Abstract
1- Introduction
2- Optimal restocking recourse policy under the a priori approach
3- An integer L-shaped algorithm to solve the VRPSD under an optimal restocking policy
4- Numerical Results
5- Conclusions
References
Abstract
This paper examines the Vehicle Routing Problem with Stochastic Demands (VRPSD), in which the actual demand of customers can only be realized upon arriving at the customer location. Under demand uncertainty, a planned route may fail at a specific customer when the observed demand exceeds the residual capacity. There are two ways to face such failure events, a vehicle can either execute a return trip to the depot at the failure location and refill the capacity and complete the split service, or in anticipation of potential failures perform a preventive return to the depot whenever the residual capacity falls below a threshold; overall, these return trips are called recourse actions. In the context of VRPSD, a recourse policy which schedules various recourse actions based on the visits planned beforehand on the route must be designed. An optimal recourse policy prescribes the cost-effective returns based on a set of optimal customer-specific thresholds. We propose an exact solution method to solve the multi-VRPSD under an optimal restocking policy. The Integer L-shaped algorithm is adapted to solve the VRPSD in a branch-and-cut framework.

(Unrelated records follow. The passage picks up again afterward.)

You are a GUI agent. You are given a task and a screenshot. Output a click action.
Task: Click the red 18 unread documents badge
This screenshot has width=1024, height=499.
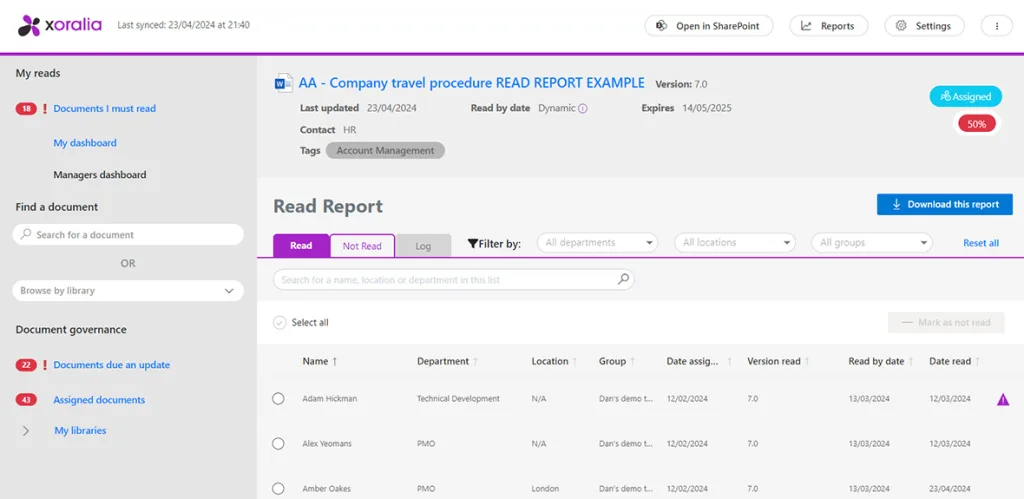pyautogui.click(x=26, y=109)
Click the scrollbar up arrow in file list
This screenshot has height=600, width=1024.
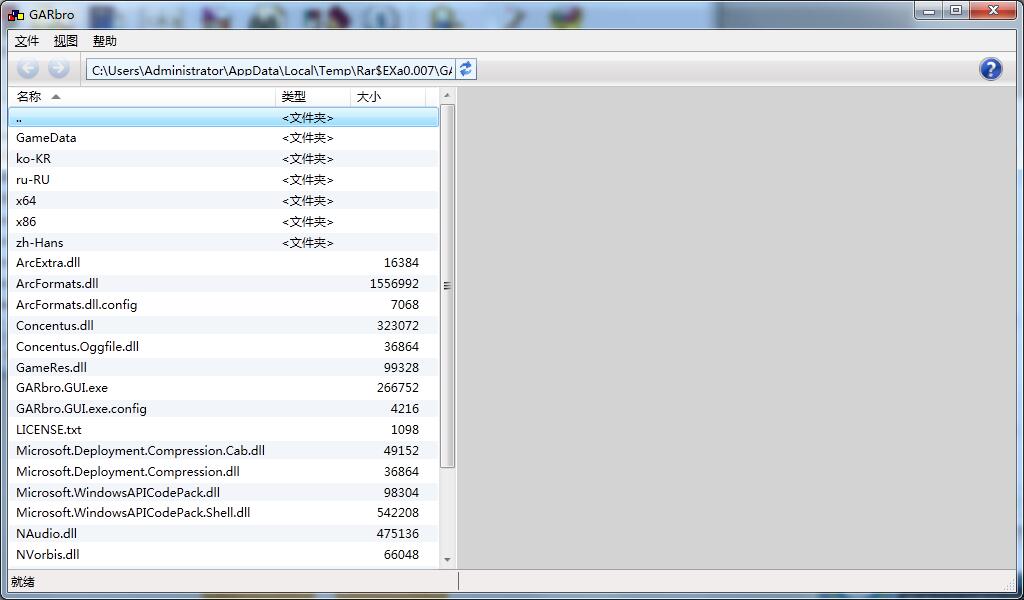[447, 97]
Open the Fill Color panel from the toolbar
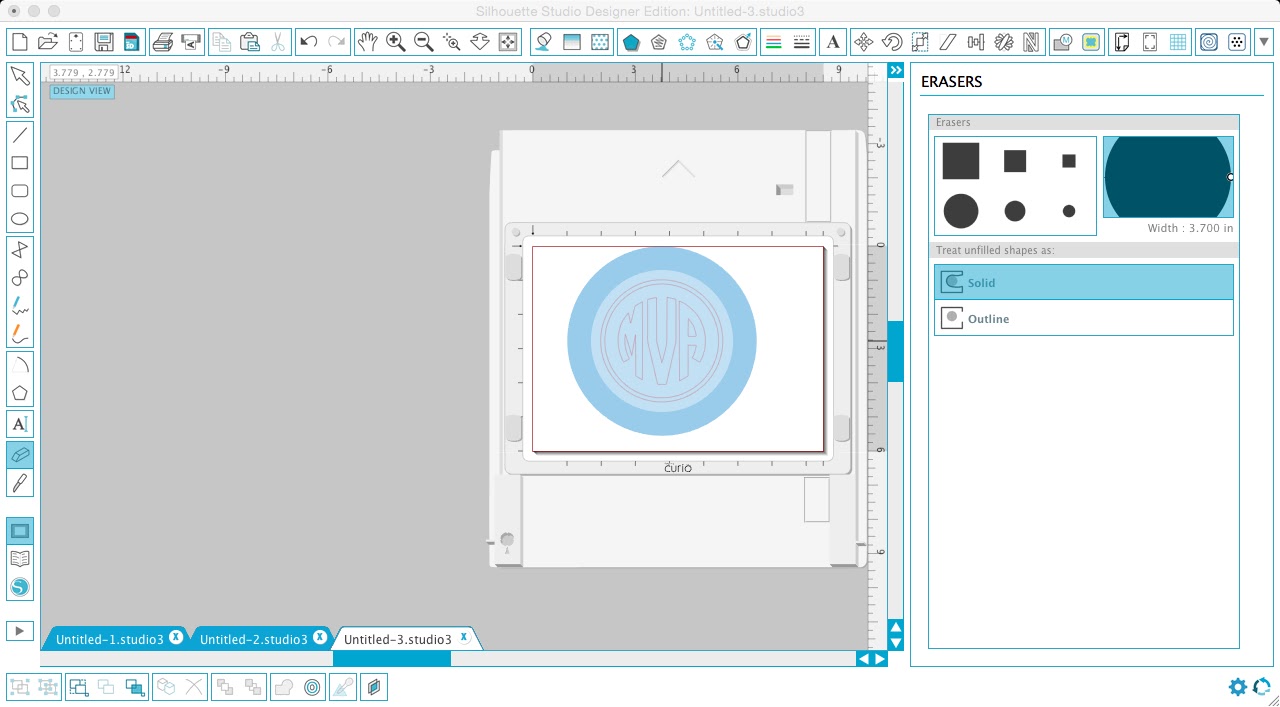The image size is (1280, 707). click(541, 42)
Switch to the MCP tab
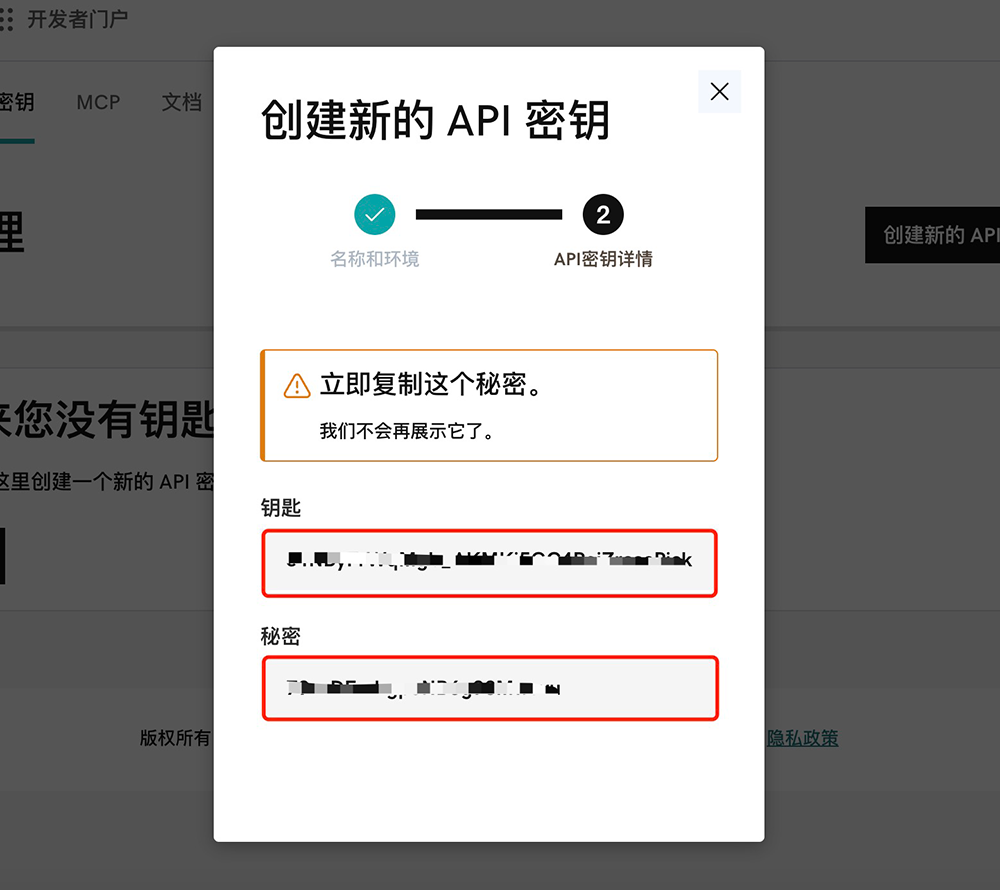Viewport: 1000px width, 890px height. (98, 102)
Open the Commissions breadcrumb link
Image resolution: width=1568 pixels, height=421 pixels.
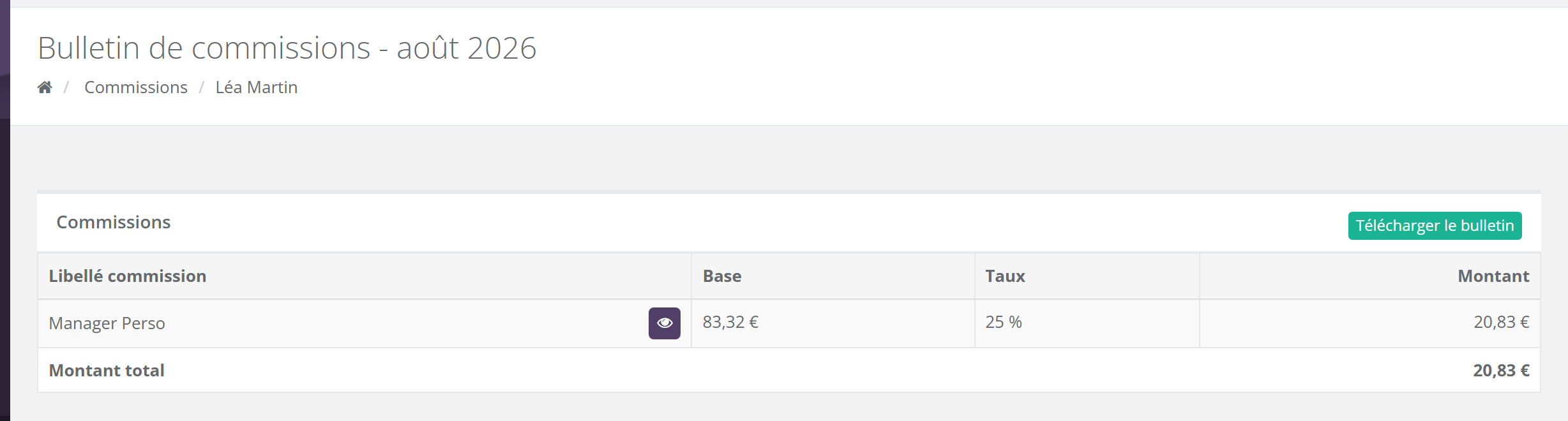point(136,87)
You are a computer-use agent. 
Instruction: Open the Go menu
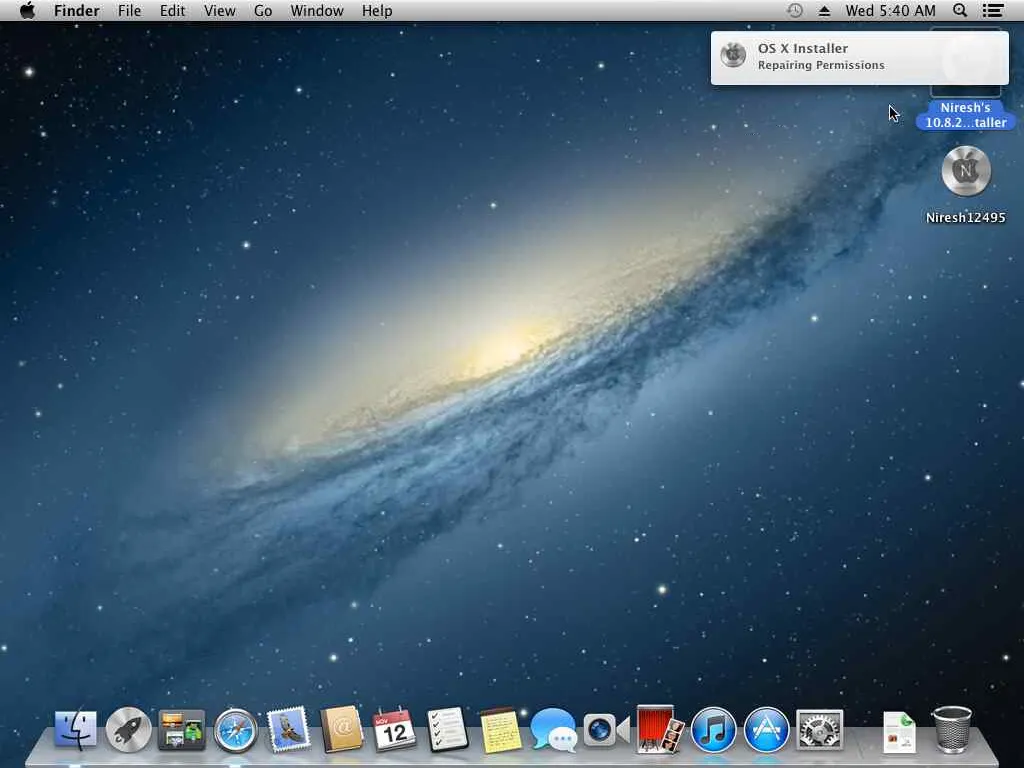click(263, 11)
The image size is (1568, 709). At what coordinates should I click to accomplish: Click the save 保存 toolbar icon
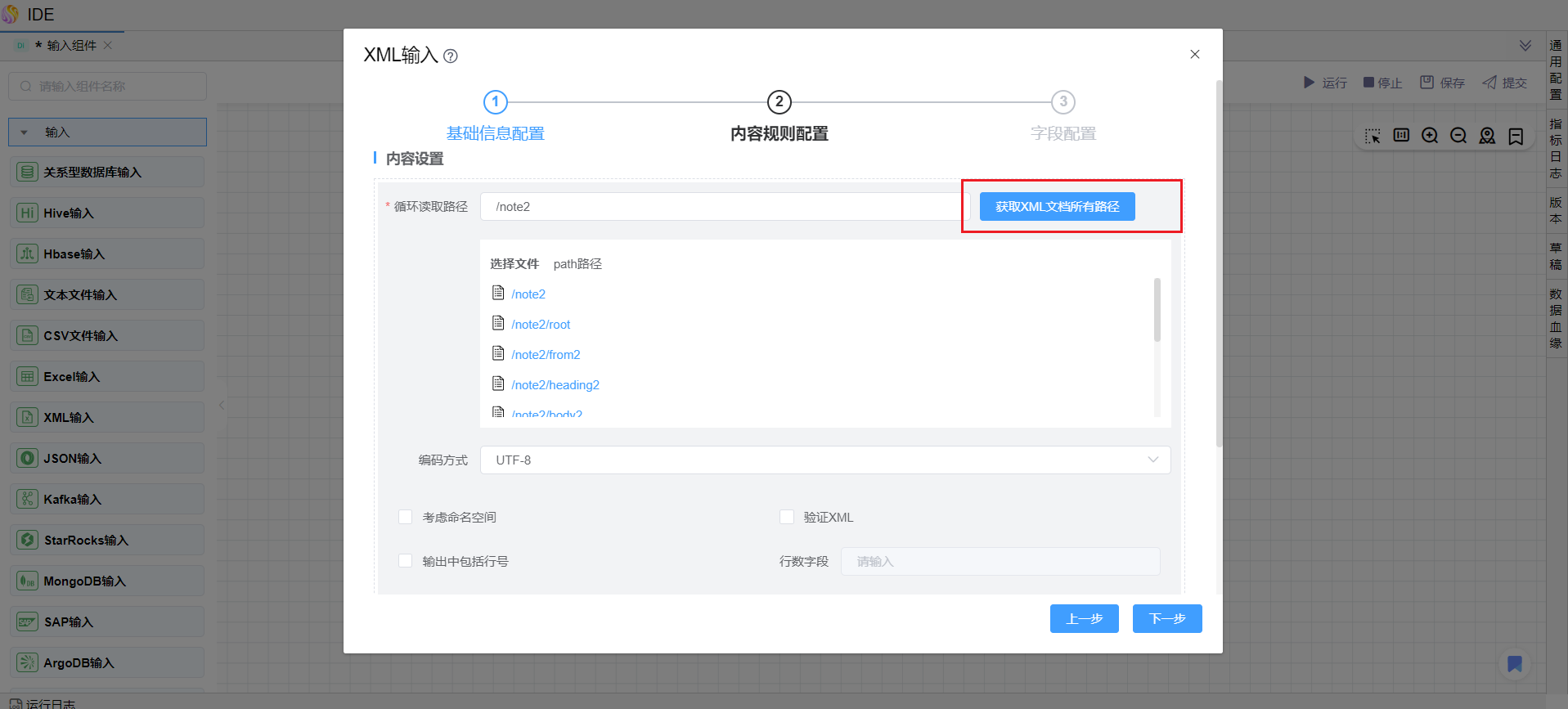point(1427,83)
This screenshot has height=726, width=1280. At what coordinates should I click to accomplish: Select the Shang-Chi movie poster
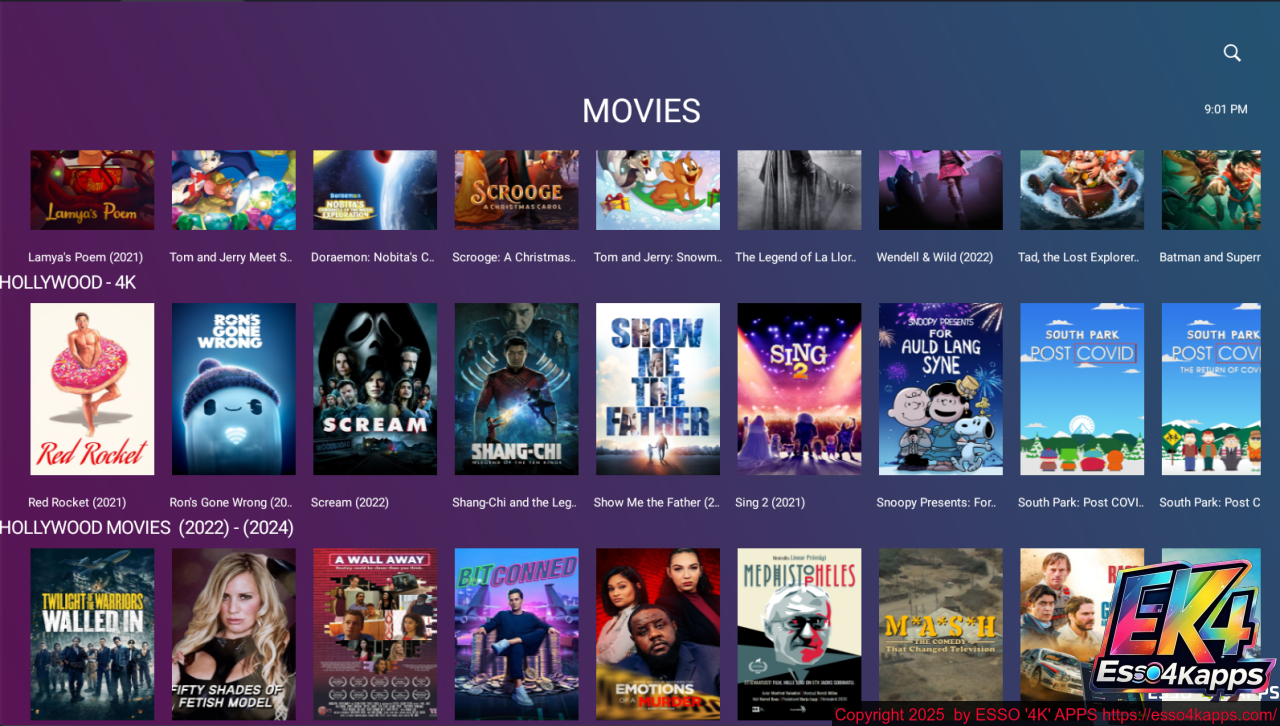(x=516, y=389)
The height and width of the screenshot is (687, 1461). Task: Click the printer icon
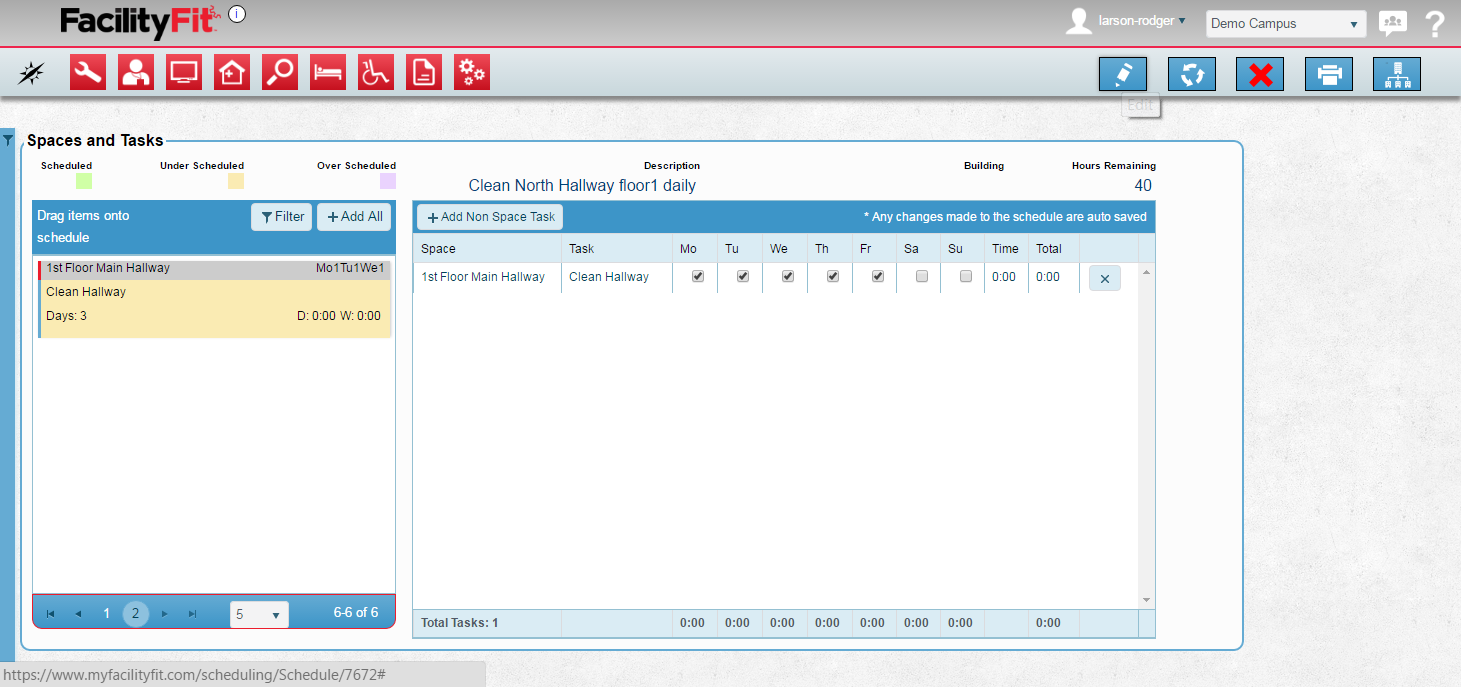pyautogui.click(x=1328, y=74)
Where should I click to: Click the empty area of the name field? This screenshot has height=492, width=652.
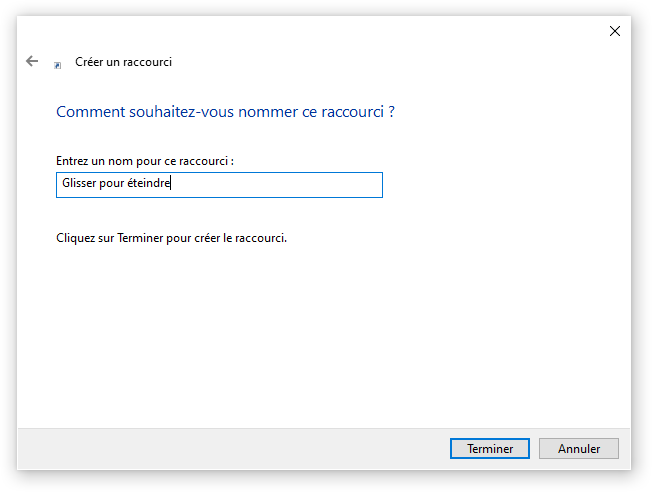[x=277, y=185]
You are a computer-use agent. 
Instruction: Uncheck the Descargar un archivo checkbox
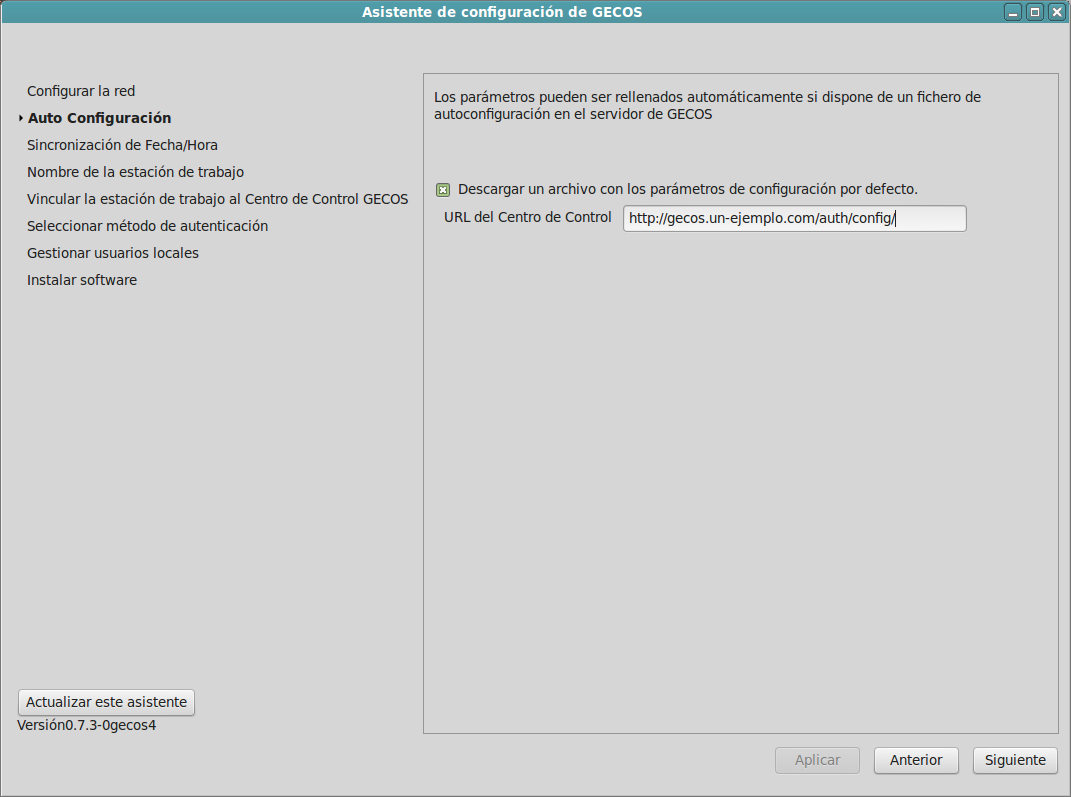(x=443, y=189)

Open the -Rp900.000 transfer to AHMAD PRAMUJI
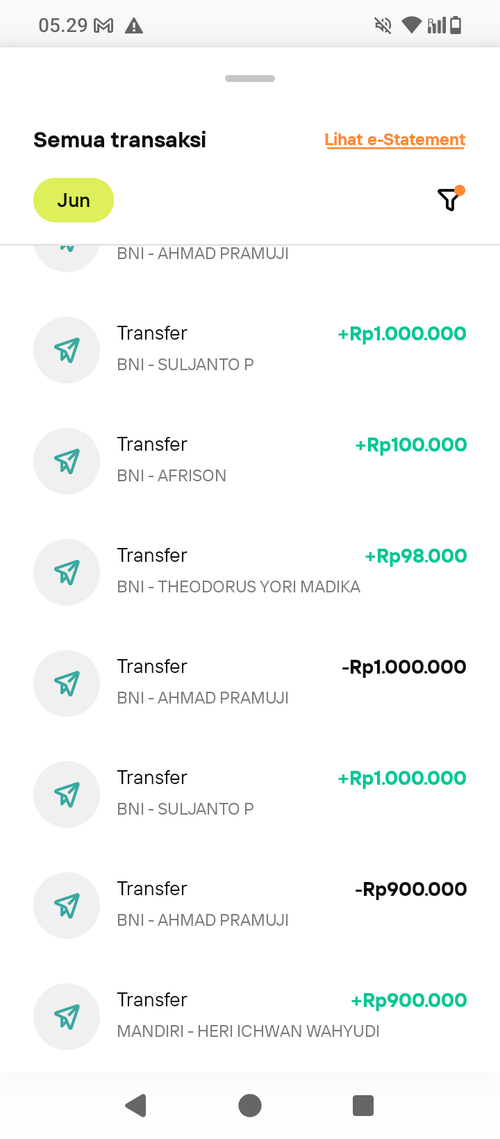[250, 906]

To enhance the efficiency of the presented algorithm, several lower bounding schemes are developed to approximate the expected recourse cost.
Introduction
Following the seminal paper of Dantzig & Ramser (1959), the Vehicle Routing Problem (VRP) has been the subject of considerable research efforts over the last decades, see Laporte (2009). The aim in VRP is to find a set of routes serving a given set of customers at a minimal cost (the least travel cost, minimum number of vehicles, etc.). The routes should start and end at the depot, and are designed to be performed by a fleet of vehicles with homogeneous capacity. In the deterministic version of VRP in which all problem parameters are known precisely, each customer is only visited once by one vehicle. In real-life problems, however, various parameters of the VRP can be uncertain. Uncertainty is more likely to appear in demands, travel and service times, and customer presence. It is usually dealt with by using probability distributions to describe the uncertain parameters, which are then stochastic. The VRPs in which some parameters are stochastic are called Stochastic VRPs (SVRPs). Although SVRPs have received much less attention in comparison to the deterministic VRP, several efforts have been devoted to investigate various versions of the SVRP; for a thorough exposition of the SVRP context, we refer the reader to Gendreau et al. (2014), Oyola et al. (2016), and Oyola et al. (2017). One way to deal with stochastic parameters in stochastic routing models is to use their deterministic approximated counterparts, in which the stochastic parameters are roughly replaced by their forecasted equivalents. Such models can sometimes lead to arbitrarily bad quality solutions at execution time when stochasticity reveals itself, see Louveaux (1998). Thus, there is a need to model SVRPs using specialized optimization frameworks in which stochastic parameters are explicitly modeled through random variables.